Eppure ormai da due anni l’orrore di
carneficine inaudite continua senza
scalfirci; ultimamente l’escalation dei massacri di civili e delle pulizie
etniche hanno trasformato il Paese in un
mattatoio.
Certo è all’opera l’inviato speciale dell’Onu
per la Siria: Brahimi ha definito la situazione “preoccupante” (sic!), mentre
povera gente in fila per il pane viene abbattuta da bombe lanciate da aerei governativi
e mentre lo stragismo più brutale colpisce decine di bambini.
Perché si facesse più “notizia” c’è voluto che
il capo della polizia militare, disertando e fuggendo verso la Turchia,
dichiarasse: “Lascio l’esercito perché ha deviato dalla fondamentale missione
di proteggere il Paese; si è trasformato in bande di morte e distruzione (…)”. C’è
voluto che dalle armi cosiddette leggere si passasse all’ipotesi di uso di armi
più estreme e suicide come quelle chimiche.

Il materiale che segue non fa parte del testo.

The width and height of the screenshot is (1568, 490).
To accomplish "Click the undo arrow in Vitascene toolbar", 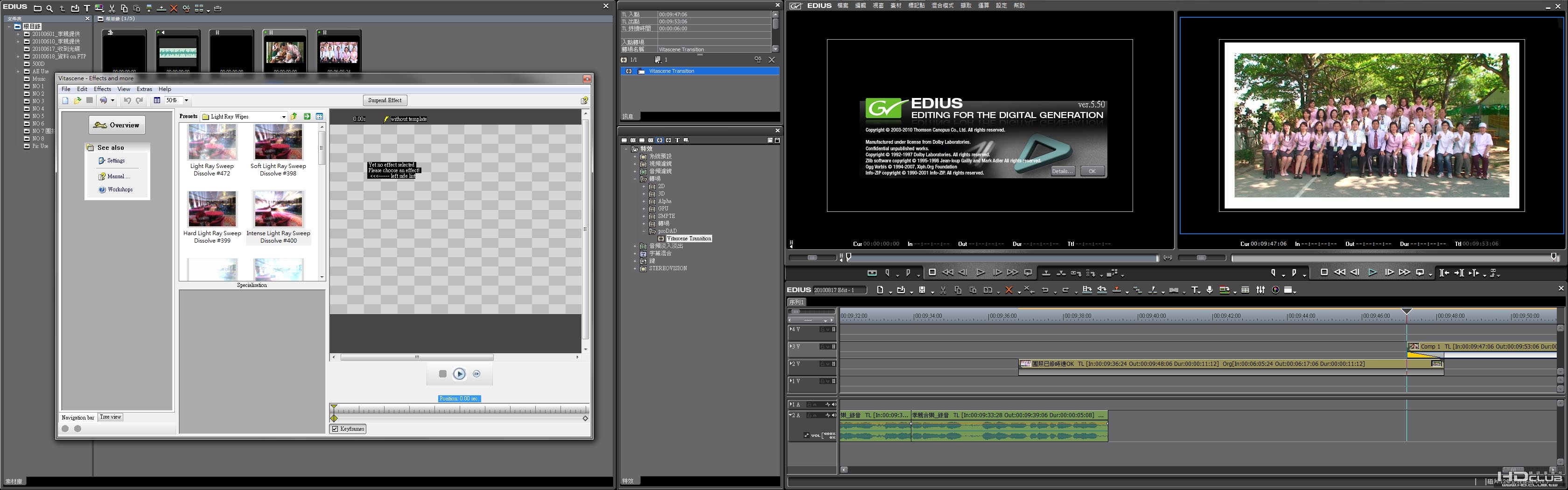I will coord(127,100).
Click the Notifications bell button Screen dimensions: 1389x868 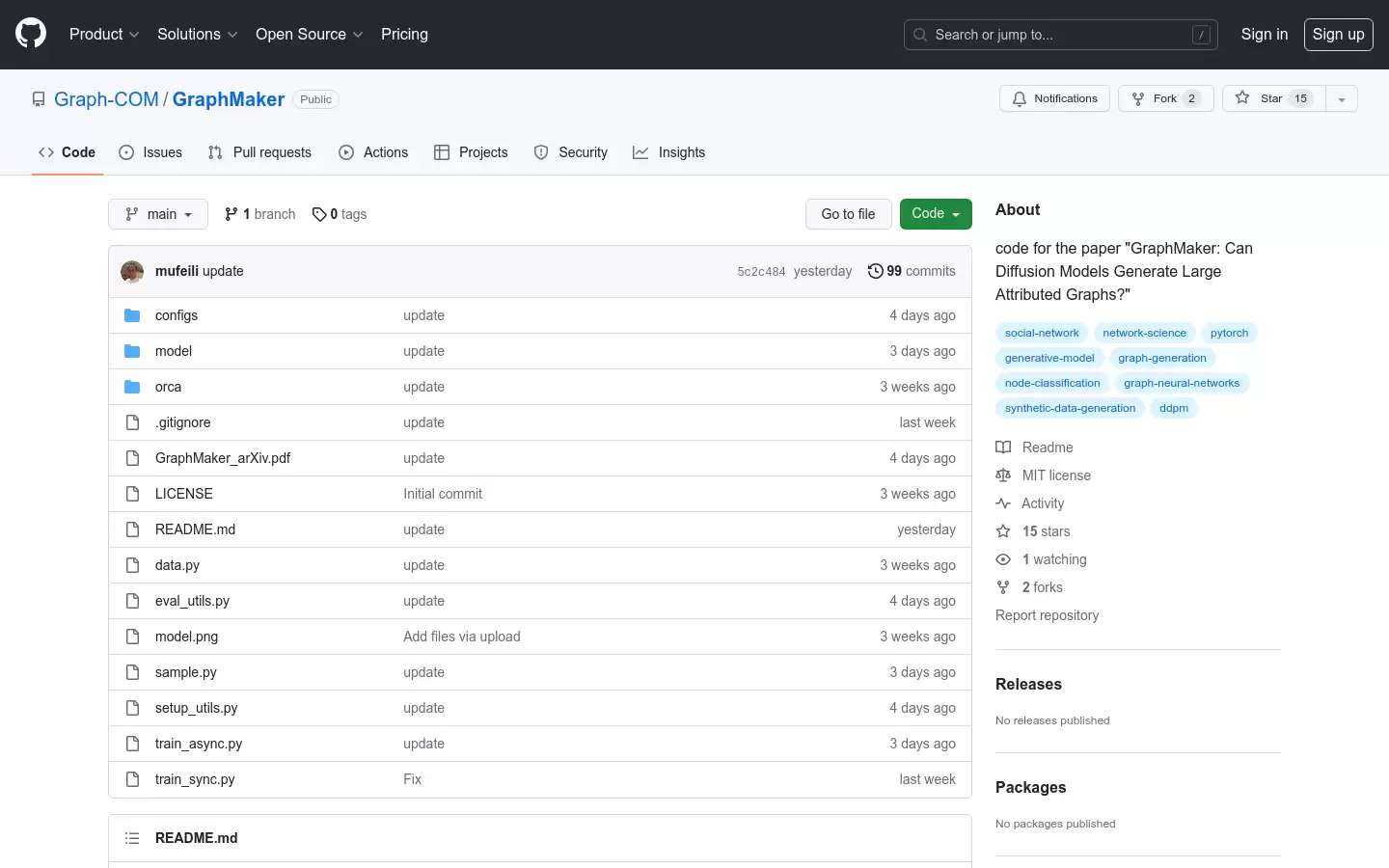(1055, 98)
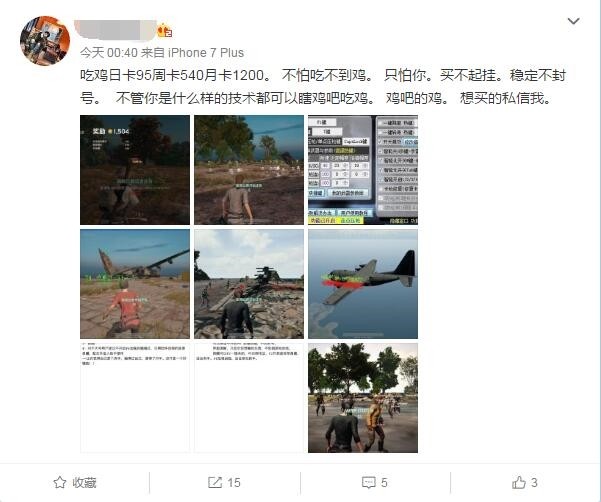Open the player in field thumbnail
601x502 pixels.
[249, 170]
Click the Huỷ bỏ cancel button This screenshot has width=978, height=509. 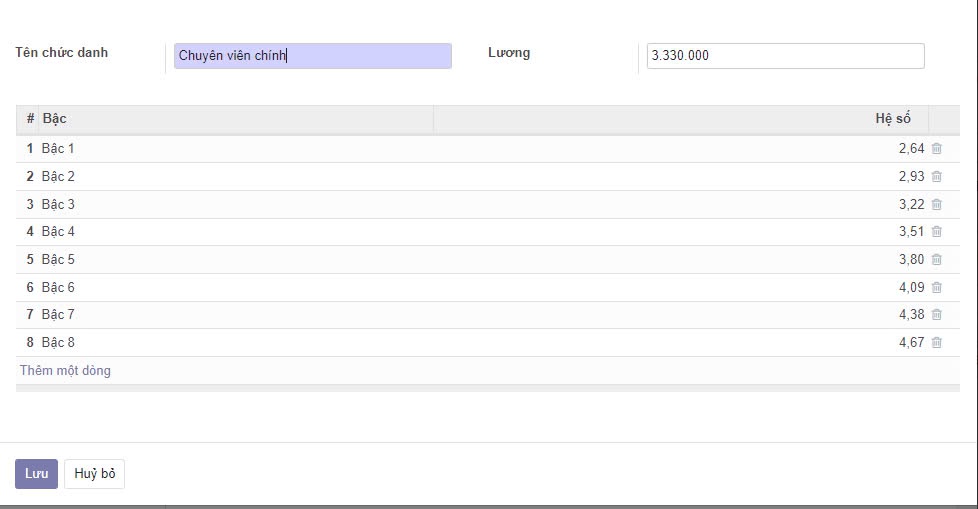[94, 474]
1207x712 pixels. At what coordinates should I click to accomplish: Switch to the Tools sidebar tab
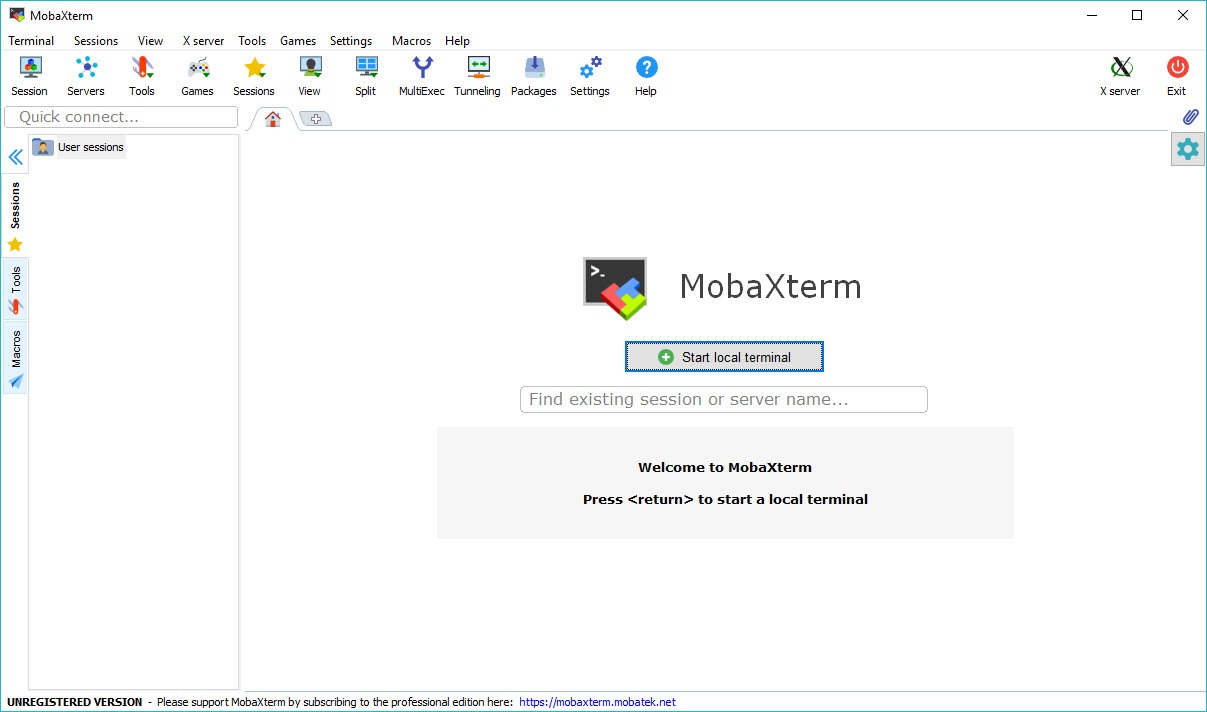pyautogui.click(x=15, y=288)
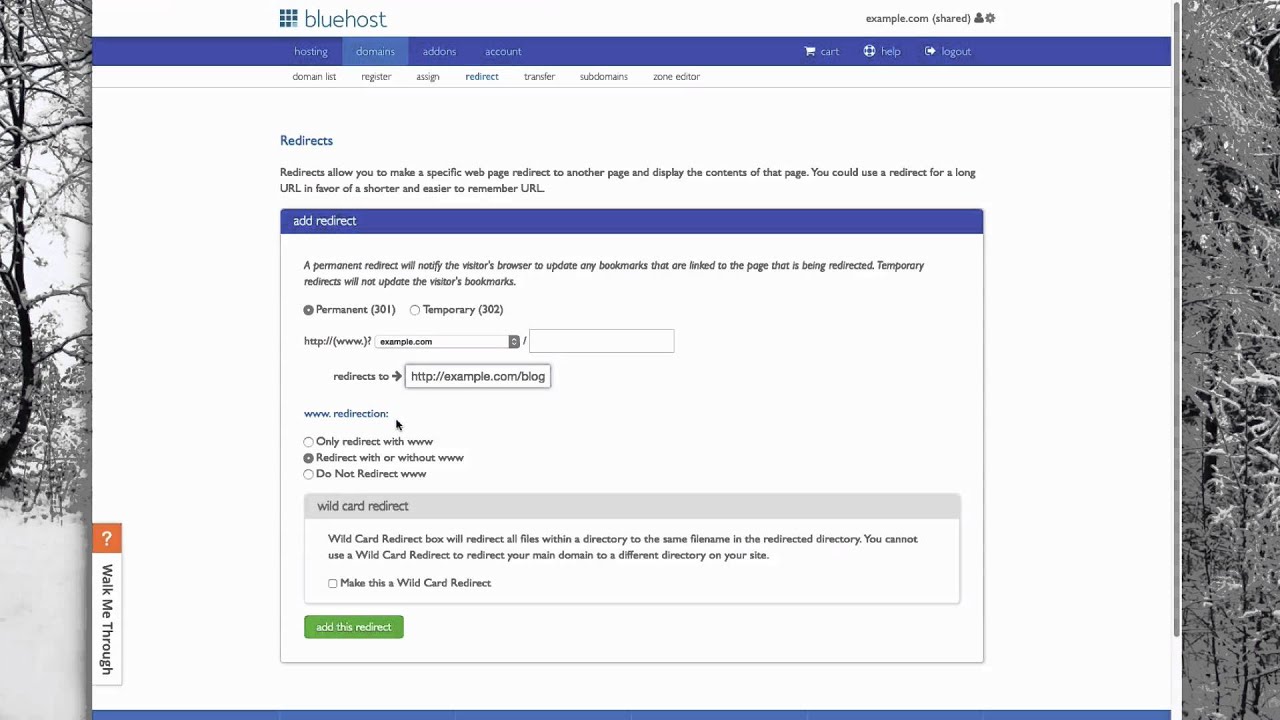
Task: Choose Only redirect with www
Action: [309, 442]
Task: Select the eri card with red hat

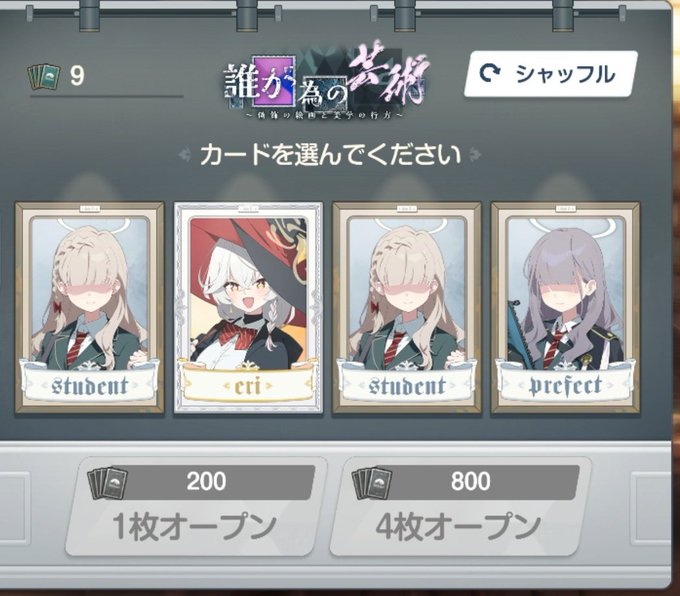Action: pyautogui.click(x=248, y=308)
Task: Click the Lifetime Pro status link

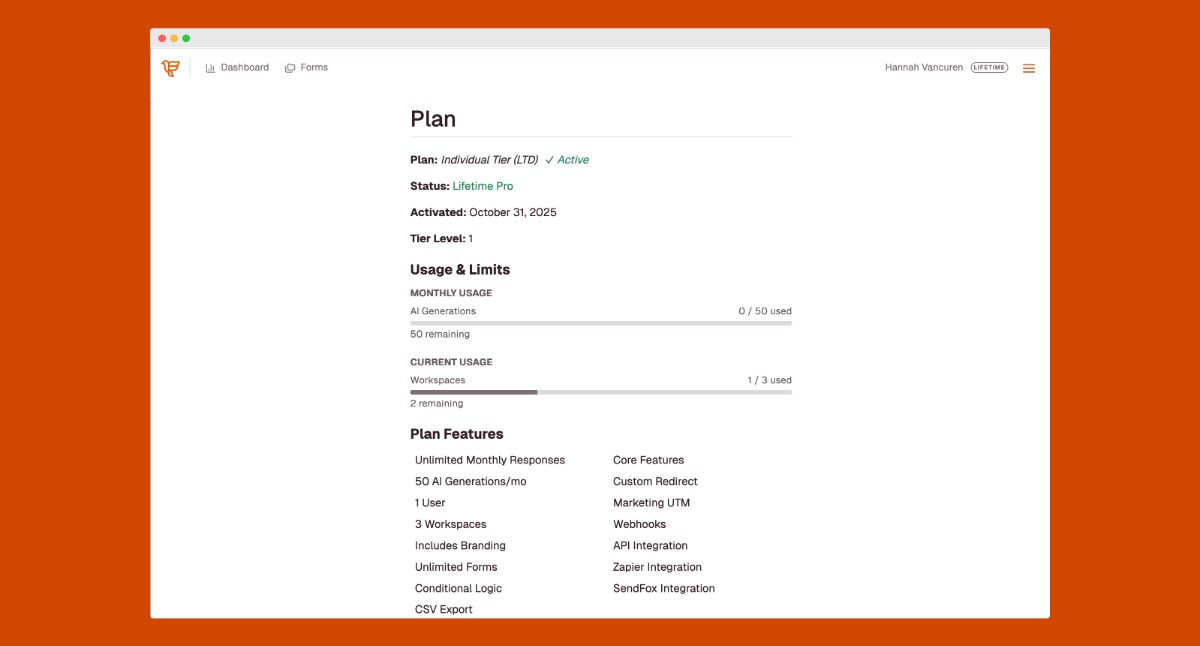Action: (483, 186)
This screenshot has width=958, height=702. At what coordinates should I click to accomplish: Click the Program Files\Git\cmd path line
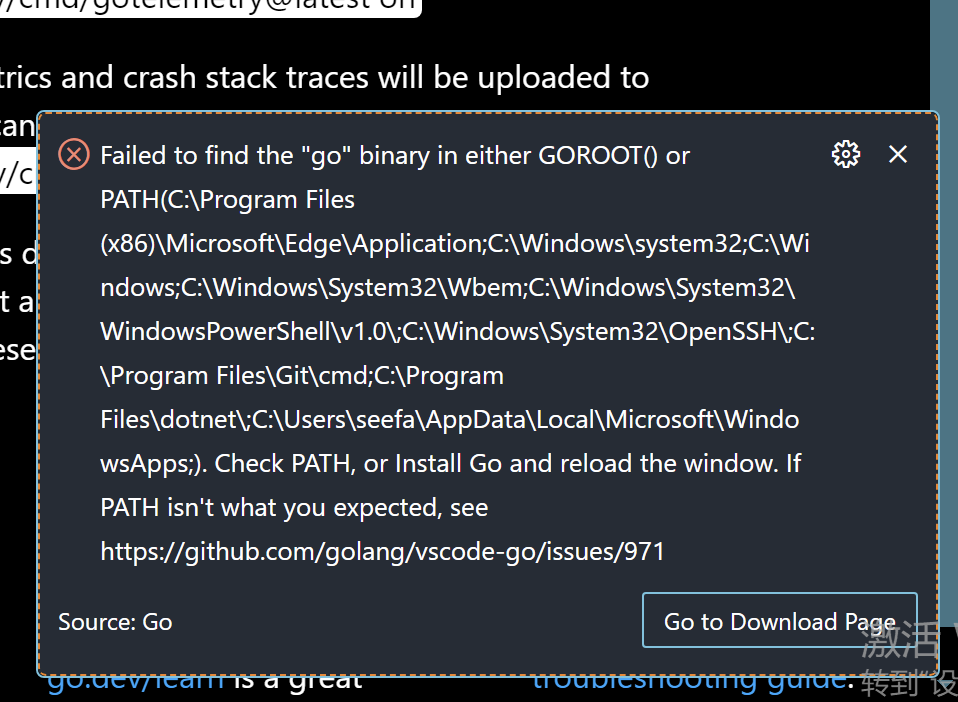click(302, 376)
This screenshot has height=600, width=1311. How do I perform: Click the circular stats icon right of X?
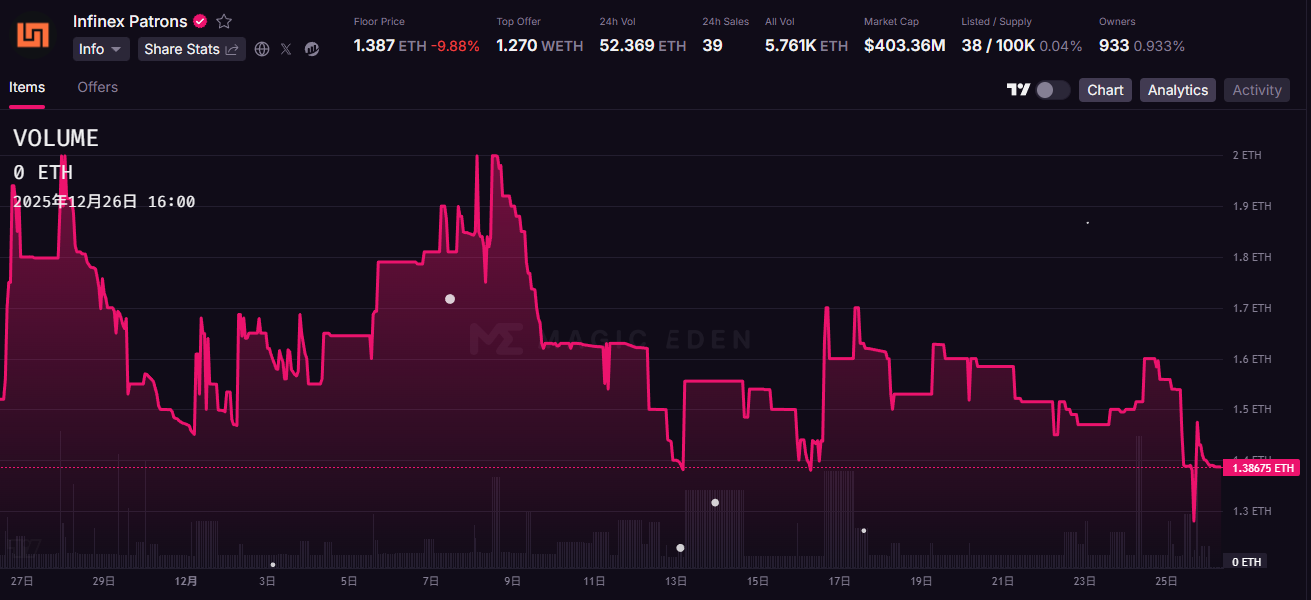(311, 48)
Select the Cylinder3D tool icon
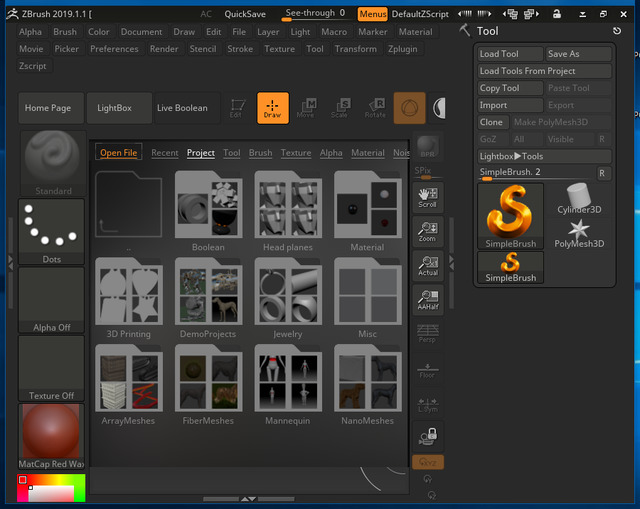This screenshot has width=640, height=509. click(579, 198)
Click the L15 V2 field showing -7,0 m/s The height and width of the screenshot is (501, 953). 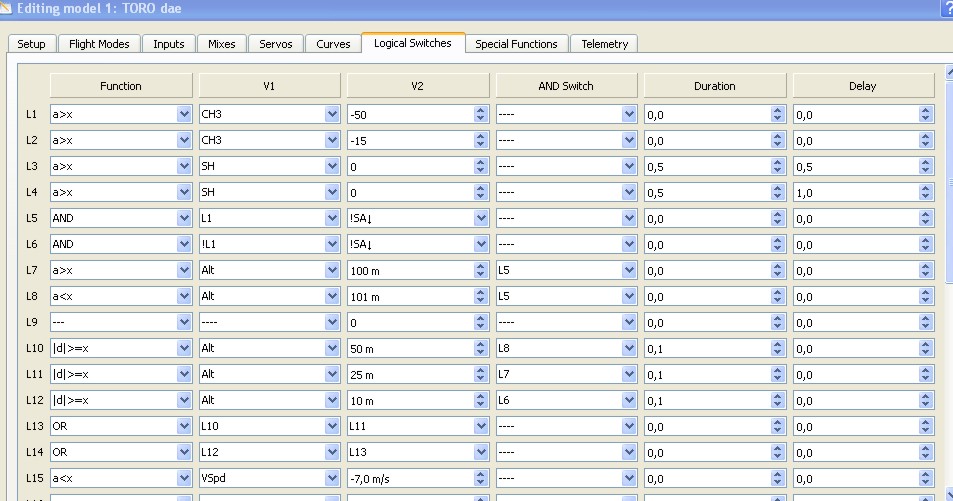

L’Osservatorio siriano dei diritti umani, con
sede a Londra, accusa blandamente la
brutalità del regime, mentre l’opposizione armata al governo di Assad perde
legittimità e avanza il fondamentalismo jihadista.
Certo, di fronte
all’opposizione di Russia e Cina a qualsiasi intervento esterno, tutte le voci
si fanno flebili, quando non addirittura
mute.
E’ in nome del
“politicamente corretto” che in casi come questo i diritti umani diventano
diritti di serie B?... che si tollera il vuoto di coscienza collettiva,
sostenuto da un’informazione che tratta i crimini contro l’umanità alla stregua
di mali ineluttabili come gli incidenti stradali e le alluvioni?...che né le
istituzioni né le piazze fanno sentire con forza la loro voce di sdegno,
disgusto e, senza mezzi termini, di condanna non solo verbale?